*Requirement*. The line containing "The image size is (546, 397)." marks the end, so write out exactly every line from the top of the entries below through that one.
====
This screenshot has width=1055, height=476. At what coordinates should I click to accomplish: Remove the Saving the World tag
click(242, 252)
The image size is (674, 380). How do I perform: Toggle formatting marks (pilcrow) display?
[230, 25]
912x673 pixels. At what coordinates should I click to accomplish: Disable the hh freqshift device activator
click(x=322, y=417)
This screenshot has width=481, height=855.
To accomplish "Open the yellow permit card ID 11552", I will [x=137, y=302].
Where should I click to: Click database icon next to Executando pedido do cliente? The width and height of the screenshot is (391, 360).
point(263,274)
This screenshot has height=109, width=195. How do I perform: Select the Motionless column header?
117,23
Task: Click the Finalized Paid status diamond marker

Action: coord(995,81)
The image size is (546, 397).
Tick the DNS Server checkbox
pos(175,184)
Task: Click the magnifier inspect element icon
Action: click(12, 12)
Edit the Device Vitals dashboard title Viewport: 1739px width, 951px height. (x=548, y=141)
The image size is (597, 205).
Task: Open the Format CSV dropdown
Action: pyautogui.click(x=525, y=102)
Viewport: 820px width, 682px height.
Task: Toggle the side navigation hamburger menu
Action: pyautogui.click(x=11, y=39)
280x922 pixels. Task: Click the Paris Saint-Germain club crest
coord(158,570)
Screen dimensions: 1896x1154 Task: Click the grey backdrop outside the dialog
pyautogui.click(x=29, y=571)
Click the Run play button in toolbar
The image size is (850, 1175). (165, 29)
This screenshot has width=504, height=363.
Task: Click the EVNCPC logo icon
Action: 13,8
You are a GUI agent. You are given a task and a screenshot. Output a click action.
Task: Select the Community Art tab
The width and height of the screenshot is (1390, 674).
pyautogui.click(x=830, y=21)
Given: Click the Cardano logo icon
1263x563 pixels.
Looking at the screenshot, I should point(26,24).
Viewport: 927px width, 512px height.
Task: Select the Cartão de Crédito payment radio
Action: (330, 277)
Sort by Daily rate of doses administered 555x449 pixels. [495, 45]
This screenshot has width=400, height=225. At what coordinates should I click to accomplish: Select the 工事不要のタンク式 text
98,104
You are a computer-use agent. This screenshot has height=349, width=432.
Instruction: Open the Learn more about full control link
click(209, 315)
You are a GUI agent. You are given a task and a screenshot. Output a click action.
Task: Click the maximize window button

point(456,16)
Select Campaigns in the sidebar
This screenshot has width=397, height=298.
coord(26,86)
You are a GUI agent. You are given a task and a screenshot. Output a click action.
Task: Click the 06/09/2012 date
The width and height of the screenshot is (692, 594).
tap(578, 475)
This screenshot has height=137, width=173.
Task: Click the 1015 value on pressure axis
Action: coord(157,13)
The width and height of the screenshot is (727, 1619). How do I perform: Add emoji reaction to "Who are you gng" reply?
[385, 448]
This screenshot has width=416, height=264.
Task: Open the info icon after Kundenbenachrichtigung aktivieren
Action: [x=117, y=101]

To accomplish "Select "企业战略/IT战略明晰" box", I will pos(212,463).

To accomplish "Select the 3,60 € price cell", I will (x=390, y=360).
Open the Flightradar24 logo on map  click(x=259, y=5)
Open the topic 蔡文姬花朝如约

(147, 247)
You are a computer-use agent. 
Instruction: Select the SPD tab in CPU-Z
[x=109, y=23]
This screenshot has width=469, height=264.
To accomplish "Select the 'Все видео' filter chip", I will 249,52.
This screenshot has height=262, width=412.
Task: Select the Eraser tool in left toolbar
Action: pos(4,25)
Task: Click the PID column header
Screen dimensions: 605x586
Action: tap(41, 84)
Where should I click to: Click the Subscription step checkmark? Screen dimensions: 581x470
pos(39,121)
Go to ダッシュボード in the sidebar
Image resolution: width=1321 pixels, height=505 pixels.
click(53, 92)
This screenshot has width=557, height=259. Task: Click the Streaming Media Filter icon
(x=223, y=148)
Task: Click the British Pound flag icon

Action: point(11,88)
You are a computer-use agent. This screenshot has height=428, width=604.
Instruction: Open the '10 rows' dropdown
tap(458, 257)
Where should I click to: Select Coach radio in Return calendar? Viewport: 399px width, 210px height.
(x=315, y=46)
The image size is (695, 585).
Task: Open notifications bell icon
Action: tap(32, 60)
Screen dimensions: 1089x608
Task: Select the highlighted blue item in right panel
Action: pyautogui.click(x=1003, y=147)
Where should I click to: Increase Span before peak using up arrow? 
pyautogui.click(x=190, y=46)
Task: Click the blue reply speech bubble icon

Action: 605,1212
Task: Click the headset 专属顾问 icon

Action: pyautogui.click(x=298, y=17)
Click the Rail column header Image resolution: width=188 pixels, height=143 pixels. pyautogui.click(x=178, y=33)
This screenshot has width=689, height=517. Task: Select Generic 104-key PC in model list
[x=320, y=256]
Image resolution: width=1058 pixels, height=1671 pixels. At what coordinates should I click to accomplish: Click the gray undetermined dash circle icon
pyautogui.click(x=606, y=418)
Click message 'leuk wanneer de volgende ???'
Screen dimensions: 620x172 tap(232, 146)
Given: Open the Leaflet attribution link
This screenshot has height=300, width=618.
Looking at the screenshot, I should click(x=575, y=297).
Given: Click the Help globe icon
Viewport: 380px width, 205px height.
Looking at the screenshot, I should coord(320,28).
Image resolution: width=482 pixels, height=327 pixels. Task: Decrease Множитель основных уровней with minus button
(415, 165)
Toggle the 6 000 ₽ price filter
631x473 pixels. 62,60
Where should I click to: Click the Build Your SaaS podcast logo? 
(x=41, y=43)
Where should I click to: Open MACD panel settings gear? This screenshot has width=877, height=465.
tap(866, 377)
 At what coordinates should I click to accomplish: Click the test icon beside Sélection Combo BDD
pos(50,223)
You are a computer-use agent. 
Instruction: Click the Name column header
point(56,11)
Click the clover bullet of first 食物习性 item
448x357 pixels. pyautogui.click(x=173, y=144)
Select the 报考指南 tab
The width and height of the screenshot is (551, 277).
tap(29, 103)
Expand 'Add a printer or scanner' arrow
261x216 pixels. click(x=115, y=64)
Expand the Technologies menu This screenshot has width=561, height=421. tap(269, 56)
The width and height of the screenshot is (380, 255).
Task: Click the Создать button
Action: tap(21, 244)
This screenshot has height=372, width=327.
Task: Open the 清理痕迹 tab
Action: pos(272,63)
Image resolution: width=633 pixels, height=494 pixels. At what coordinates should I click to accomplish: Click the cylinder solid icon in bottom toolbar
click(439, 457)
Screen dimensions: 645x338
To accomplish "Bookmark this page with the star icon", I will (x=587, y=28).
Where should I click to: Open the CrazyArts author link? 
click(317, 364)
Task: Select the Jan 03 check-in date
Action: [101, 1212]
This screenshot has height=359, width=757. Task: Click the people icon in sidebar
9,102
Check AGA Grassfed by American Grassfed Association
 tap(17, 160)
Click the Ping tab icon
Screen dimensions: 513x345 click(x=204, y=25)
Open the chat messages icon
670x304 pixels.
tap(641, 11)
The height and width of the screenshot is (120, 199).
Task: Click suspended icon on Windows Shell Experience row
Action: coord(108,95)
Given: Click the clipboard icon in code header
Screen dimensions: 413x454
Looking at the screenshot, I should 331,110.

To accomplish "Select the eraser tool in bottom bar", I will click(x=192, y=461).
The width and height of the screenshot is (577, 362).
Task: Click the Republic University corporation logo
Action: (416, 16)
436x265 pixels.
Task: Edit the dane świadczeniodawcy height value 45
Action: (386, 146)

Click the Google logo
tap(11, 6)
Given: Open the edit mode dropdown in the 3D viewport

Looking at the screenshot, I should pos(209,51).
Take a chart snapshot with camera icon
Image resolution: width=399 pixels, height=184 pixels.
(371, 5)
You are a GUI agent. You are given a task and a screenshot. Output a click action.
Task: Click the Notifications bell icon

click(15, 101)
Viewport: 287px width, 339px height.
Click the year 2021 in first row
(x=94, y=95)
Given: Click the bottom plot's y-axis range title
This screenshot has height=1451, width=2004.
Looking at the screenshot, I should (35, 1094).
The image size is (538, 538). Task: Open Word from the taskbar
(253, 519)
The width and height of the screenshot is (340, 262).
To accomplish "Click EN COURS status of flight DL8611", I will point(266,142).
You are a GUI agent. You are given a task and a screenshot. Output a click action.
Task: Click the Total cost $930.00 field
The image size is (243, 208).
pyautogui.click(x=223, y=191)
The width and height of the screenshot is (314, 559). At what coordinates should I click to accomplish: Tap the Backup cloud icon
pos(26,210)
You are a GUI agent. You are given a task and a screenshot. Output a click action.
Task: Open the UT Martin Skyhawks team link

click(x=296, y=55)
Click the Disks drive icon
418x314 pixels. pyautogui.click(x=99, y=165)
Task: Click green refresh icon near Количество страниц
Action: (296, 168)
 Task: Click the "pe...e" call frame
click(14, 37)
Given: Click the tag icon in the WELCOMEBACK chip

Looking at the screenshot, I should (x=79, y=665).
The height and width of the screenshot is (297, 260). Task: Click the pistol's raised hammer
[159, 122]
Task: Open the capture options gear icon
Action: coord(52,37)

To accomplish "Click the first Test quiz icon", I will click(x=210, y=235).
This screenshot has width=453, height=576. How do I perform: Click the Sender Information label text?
====
*Solution for this exercise*.
This screenshot has width=1055, height=476. At what coordinates should I click to accomplish: Remove the Saving the World tag
click(242, 252)
The image size is (674, 380). How do I perform: Toggle formatting marks (pilcrow) display?
[230, 25]
912x673 pixels. At what coordinates should I click to accomplish: Disable the hh freqshift device activator
click(x=322, y=417)
This screenshot has width=481, height=855.
To accomplish "Open the yellow permit card ID 11552", I will [x=137, y=302].
Where should I click to: Click database icon next to Executando pedido do cliente? The width and height of the screenshot is (391, 360).
point(263,274)
This screenshot has height=109, width=195. How do I perform: Select the Motionless column header?
117,23
Task: Click the Finalized Paid status diamond marker

Action: coord(995,81)
The image size is (546, 397).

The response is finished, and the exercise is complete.